After she succeeds in no longer being a complete monster, Georgiou returns to herself in the reality of the show. Carl tells she’s earned a chance at survival, and the “door” turns into the Guardian portal from “City;” all she has to do is step through, and it will send her back to a time when the Mirror Universe and the Prime Universe were still in conjunction. This is what Georgiou gets instead of a heroic sacrifice or a shock death: a one way ticket to irrelevance. (I mean, technically she’s dead in the “present” the second she walks through, but still.) Before she goes, she takes the time to deliver one last speech about how great Michael is, the Discovery equivalent of an exit interview.
Back on the ship, we get to see people who aren’t evil versions of themselves doing their jobs. Michael returns, and we get a scene of the cast drinking and talking about how great Georgiou was. I don’t think she talked to half of these people unless she was insulting them. It’s a strange, unnecessary tribute (especially given that she said her goodbyes to the people who had any reason to remember her last episode) that would make more sense in a longer running series, but apparently the show can never pass by an opportunity to take a victory lap, warranted or otherwise. Michelle Yeoh is a great actress, Georgiou gave her a chance to goof around for a while and get paid for it; godspeed, good luck, and I hope she enjoyed herself. Now let’s take some small comfort in realizing that we might, finally, have put the Mirror Universe behind us—and then get on with things.
Stray observations
- Goodbye Evil Tilly, you won’t be missed.
- I was half-expecting they’d get Lorca on for a brief appearance, but god bless Jason Isaacs, he had better things to do.
- The color inverted title sequence was cute.
- I forgot to mention the fireflies scene. Georgiou gives a monologue about how Evil Michael liked fireflies when she was younger, and Georgiou then gives her a jar full of fireflies. Under other circumstances, this could’ve been touching.
- Whole lot of capital letters in the notes this week.
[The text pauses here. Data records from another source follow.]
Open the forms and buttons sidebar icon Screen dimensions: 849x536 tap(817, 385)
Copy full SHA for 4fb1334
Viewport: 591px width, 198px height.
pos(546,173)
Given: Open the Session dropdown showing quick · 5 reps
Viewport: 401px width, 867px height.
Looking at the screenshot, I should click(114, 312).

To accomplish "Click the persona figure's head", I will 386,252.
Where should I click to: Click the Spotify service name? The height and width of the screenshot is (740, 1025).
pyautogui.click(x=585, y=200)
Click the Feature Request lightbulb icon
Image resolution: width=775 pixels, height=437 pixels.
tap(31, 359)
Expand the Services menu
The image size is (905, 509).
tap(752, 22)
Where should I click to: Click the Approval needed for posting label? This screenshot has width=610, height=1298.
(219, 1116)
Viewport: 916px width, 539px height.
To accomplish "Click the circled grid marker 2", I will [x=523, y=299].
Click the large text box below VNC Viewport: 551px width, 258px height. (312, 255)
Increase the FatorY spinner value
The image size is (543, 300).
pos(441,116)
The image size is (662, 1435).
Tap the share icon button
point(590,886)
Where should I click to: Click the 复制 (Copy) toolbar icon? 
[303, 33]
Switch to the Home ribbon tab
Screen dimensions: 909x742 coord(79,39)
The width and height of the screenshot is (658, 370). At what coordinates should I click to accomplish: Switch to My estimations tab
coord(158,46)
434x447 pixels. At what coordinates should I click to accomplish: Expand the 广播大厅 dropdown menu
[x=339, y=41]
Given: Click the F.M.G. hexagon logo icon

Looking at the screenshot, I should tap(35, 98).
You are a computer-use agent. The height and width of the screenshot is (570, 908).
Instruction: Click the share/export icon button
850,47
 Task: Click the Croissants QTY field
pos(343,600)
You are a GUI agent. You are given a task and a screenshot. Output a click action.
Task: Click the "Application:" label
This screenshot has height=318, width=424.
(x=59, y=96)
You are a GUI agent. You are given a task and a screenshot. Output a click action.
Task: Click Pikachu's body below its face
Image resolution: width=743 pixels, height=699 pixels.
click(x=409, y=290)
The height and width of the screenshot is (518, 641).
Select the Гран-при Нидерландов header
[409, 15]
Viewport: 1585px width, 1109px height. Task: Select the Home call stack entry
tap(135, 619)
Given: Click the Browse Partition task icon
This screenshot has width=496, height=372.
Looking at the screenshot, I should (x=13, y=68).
- Okay, I’m assuming folks in the comments pointed this out already, but: Michelle Yeoh leaving Discovery is due to her getting a spin-off of her very own, centering on Section 31. Given the sheer number of Trek shows flooding the airways of late, and given that Section 31 isn’t my favorite Trek concept, I’m not sure I’d say I’m even cautiously optimistic. But fingers crossed, right?